Zoo-born red pandas released into wild
The Padmaja Naidu Himalayan Zoological Park here has released four captive-born red pandas into the wild after a gap of almost 17 years.
The Darjeeling zoo was the first one in the country to release captive-bred animals into the wild. It had released two female red pandas into the Singalila National Park in 2003.
“After that project, no red pandas had been released until Sunday when we soft-released two pairs of pandas at Gairibas (within the Singalila park),” said Basavaraj Hulaichi, the director of the Darjeeling zoo.
The soft release entails leaving the animal in a section of the park where it can be monitored and protected. This is basically done to help the animals, which had so far been living in captivity, acclimatise themselves to the life in the wild.
The pandas are christened Smile, Shifu, Noel and Yeshe, and aged between four and nine years. They will be fully left out in the wild after “one or two months”.
“Two pairs of male and female will be radio-collared so that we can track their movements in the wild,” said Hulaichi.
The project is part of the Darjeeling forest division and the zoo to restock the red panda in the wild.
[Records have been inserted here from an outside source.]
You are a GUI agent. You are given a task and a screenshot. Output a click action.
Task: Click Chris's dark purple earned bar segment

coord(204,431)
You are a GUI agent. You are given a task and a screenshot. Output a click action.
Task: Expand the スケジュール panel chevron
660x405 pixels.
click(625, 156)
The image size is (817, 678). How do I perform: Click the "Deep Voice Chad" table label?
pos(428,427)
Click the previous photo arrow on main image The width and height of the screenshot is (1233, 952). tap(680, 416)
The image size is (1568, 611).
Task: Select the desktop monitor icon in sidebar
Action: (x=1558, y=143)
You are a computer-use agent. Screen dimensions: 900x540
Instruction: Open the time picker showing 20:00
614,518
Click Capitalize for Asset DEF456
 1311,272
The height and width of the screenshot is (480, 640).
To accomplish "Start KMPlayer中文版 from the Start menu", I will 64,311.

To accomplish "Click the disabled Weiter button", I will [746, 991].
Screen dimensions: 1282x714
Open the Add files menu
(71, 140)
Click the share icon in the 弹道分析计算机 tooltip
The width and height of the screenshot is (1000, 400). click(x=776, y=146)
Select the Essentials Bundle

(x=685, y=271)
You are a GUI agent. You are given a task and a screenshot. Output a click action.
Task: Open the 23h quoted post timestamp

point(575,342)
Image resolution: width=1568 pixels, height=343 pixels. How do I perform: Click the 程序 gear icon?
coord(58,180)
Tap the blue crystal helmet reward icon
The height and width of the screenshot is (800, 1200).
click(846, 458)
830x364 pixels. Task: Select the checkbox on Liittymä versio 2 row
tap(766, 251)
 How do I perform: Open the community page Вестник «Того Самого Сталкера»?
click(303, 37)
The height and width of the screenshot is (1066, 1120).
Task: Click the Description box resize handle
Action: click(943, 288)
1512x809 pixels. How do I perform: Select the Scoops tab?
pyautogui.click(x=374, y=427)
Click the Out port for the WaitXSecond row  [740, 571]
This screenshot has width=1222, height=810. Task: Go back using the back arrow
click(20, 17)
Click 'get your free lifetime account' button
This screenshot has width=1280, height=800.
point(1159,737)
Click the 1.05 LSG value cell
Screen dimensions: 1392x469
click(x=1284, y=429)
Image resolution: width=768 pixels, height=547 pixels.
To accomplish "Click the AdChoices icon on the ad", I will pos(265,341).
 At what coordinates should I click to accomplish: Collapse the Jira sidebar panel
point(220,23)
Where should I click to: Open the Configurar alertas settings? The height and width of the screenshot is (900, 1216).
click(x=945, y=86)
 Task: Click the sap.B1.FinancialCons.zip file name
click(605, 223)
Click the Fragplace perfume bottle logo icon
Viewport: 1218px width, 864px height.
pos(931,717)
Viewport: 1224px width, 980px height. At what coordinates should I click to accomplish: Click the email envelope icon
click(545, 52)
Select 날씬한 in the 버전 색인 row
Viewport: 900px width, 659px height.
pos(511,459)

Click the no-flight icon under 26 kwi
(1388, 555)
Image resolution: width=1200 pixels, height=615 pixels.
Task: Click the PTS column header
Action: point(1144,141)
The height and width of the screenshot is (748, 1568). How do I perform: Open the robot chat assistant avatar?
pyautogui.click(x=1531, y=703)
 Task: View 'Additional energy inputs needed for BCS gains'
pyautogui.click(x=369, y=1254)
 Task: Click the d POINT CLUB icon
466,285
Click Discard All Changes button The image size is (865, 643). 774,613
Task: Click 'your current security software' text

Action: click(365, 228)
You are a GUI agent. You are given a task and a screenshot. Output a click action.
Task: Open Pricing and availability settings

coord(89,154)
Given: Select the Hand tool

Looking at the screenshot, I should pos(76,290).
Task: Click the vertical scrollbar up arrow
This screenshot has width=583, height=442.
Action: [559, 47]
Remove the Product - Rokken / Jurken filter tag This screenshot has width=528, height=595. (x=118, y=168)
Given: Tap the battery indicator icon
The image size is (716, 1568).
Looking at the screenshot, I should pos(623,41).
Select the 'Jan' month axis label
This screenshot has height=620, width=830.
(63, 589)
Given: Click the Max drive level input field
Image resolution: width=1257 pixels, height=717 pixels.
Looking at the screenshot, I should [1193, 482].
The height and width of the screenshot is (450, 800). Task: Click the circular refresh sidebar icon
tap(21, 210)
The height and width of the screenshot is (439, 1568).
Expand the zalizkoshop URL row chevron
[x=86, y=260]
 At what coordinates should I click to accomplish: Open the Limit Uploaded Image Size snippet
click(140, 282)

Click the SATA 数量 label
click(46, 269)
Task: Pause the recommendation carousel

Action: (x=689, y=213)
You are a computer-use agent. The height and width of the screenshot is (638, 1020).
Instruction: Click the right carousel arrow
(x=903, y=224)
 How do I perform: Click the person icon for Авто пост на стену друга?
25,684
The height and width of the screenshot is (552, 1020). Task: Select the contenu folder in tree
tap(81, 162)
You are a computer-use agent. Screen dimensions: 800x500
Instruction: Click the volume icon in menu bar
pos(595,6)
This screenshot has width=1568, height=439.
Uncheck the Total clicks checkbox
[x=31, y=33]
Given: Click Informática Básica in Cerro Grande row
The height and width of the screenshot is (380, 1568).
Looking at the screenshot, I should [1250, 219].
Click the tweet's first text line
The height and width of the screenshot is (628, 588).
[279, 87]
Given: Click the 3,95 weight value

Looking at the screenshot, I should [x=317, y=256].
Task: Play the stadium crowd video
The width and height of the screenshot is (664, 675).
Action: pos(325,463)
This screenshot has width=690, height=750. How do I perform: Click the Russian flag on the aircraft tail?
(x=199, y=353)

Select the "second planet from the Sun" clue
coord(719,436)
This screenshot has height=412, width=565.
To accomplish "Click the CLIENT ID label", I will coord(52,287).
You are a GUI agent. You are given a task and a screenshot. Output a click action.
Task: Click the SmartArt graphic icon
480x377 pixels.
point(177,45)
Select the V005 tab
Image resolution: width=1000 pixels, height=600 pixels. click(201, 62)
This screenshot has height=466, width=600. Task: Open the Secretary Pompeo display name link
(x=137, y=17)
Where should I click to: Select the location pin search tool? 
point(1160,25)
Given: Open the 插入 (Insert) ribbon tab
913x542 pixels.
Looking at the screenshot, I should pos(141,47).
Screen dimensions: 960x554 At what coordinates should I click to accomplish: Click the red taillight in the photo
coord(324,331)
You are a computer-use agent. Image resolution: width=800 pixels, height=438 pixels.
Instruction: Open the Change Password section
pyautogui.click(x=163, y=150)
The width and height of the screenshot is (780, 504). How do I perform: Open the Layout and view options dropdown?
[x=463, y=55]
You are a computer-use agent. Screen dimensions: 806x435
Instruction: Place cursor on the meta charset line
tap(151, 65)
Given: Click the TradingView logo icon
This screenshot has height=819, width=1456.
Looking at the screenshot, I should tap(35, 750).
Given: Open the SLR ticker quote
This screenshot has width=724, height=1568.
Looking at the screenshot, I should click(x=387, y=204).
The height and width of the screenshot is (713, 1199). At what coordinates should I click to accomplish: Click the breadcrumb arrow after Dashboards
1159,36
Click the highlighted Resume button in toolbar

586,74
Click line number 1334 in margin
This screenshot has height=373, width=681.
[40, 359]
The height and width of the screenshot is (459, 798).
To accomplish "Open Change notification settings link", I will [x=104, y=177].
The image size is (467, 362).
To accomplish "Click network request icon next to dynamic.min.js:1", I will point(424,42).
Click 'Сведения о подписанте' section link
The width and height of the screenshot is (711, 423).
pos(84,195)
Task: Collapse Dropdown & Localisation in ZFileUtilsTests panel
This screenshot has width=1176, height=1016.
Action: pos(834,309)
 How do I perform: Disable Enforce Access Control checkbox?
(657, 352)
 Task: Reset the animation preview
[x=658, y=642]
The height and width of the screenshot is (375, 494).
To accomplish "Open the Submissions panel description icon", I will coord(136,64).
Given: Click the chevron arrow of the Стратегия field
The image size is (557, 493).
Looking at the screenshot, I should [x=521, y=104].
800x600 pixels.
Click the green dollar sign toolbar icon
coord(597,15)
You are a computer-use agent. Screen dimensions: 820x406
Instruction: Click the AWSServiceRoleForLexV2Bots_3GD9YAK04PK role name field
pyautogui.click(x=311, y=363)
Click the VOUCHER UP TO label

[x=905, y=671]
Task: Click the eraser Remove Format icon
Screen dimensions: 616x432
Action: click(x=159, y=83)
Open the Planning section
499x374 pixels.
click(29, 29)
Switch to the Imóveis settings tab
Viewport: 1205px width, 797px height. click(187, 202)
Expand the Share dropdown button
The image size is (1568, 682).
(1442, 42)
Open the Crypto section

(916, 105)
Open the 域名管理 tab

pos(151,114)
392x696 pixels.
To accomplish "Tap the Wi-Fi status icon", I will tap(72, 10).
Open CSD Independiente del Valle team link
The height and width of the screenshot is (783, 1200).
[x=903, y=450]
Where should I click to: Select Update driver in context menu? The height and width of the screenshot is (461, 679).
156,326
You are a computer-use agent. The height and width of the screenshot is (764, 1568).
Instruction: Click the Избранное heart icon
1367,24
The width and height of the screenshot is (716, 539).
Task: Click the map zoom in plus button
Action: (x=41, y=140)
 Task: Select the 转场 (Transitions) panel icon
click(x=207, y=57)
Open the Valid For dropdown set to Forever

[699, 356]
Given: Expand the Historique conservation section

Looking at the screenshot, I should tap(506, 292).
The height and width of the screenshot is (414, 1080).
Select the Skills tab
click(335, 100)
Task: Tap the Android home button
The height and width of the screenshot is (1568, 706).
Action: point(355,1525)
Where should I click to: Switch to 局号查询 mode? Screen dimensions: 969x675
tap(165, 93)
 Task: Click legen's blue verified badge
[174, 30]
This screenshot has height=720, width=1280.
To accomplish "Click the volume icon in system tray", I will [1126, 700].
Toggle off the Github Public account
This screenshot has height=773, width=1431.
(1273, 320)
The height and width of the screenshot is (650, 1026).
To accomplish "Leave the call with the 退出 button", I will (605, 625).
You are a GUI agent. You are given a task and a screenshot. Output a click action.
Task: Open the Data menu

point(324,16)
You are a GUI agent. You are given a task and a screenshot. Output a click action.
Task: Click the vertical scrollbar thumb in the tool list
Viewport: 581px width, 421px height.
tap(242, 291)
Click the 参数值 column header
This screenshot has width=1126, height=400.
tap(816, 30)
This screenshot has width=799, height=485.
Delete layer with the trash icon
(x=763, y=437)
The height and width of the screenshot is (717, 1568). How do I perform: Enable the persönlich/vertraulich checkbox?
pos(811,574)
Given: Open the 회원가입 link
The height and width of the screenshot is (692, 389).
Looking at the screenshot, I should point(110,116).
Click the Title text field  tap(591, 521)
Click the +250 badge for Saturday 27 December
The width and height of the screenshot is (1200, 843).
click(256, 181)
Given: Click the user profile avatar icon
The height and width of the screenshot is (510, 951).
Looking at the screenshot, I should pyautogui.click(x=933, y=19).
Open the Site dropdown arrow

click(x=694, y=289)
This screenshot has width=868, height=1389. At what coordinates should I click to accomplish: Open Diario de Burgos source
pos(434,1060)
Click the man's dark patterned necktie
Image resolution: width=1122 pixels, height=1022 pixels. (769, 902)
It was earlier estimated that there were 60-odd red pandas in Singalila and in the Neora Valley National Park but it is largely believed the population is dwindling.
Across the world, the population of the red panda is estimated to range between 15 and 16,000 and has been listed as endangered under Schedule I of the Wildlife Protection Act.
The release of the two pairs by the Darjeeling zoo is a culmination of Project Red Panda, which had started in 1986, in an attempt to reintroduce captive red pandas in the wild.
Darjeeling zoo has 23 red pandas after the release of the four animals.
Prior to the release, genetic analyses of the animals are done to know their ancestry to ensure that they are as distant as possible to their lineage.
The Darjeeling zoo is classified as a co-ordinating zoo for the breeding of red pandas and other animals like Tibetan wolf, Satyr tragopan, grey peacock pheasant, snow leopard and Himalayan salamander.
The animals born at a co-ordinating zoo will be exchanged with participating zoos, which will act as a backup for the species (in case of epidemics) and also to ensure their healthy genetic strain.